## Supplied passage
= Beginning of Section =

Researchers analyzing whale carcass found in San Francisco Bay

Researchers towed the dead whale to shore yesterday after it was discovered floating in the bay.
The Marine Mammal Center

A whale carcass was discovered floating in the San Francisco Bay between Alcatraz and Fort Mason on April 20, and marine researchers are performing a necropsy today, April 21.

Shortly after the dead whale was reported, researchers at the Sausalito-based Marine Mammal Center received authorization from the National Marine Fisheries Service to investigate, communications director Jim Oswald told the Guardian. Three Marine Mammal Center researchers ventured out in a Coast Guard cutter and towed the whale to a location north of the Richmond Bridge, where they are examining the carcass today.  Dr. Frances Gulland, Director of Veterinary Science at The Marine Mammal Center, is one of the researchers, pictured in the photo above.

It was a juvenile gray whale, approximately 25 feet long and an estimated 1 to 2 years old, Oswald said. There has been no evidence so far of external trauma, usually the sign of a ship strike, but they are still determining whether internal trauma occurred. Researchers are also taking a close look at its stomach contents to see if it might have been impacted by swallowing junk floating around at sea. “Ingested marine debris is a hazard for these animals,” Oswald said, recalling the case of a whale found off the coast of Washington that died after ingesting 450 pounds of netting.

A full report on the examination will not be available for several months, Oswald noted, since samples must be sent out to labs for a toxicology analysis.

The Guardian has reported on several environmental issues impacting whales, including shipping noise traffic and marine debris.

= End of Section =

## Data block
= Beginning of Section =

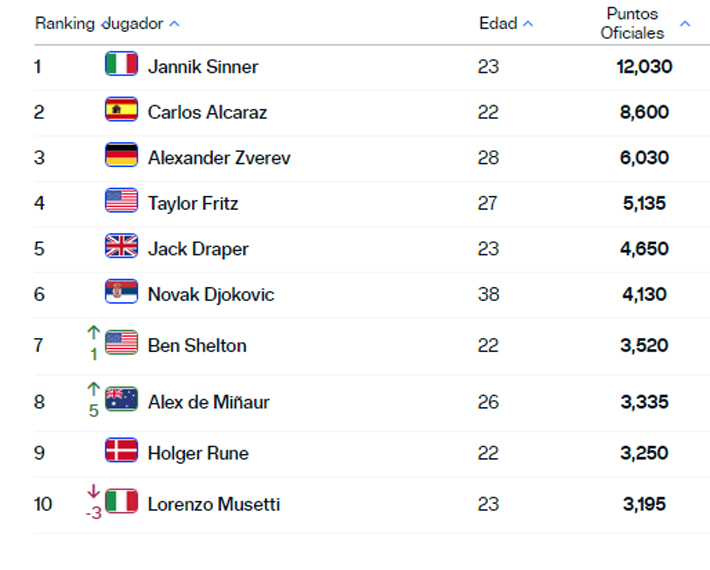The image size is (710, 570).
Task: Open Lorenzo Musetti's player profile
Action: (x=214, y=504)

= End of Section =

## Task description
From the whale carcass article, reproduce the passage that begins at the words "It was a juvenile" and stops after "a toxicology analysis.", swapping "gray" for "humpback".

## Exercise solution
It was a juvenile humpback whale, approximately 25 feet long and an estimated 1 to 2 years old, Oswald said. There has been no evidence so far of external trauma, usually the sign of a ship strike, but they are still determining whether internal trauma occurred. Researchers are also taking a close look at its stomach contents to see if it might have been impacted by swallowing junk floating around at sea. “Ingested marine debris is a hazard for these animals,” Oswald said, recalling the case of a whale found off the coast of Washington that died after ingesting 450 pounds of netting.

A full report on the examination will not be available for several months, Oswald noted, since samples must be sent out to labs for a toxicology analysis.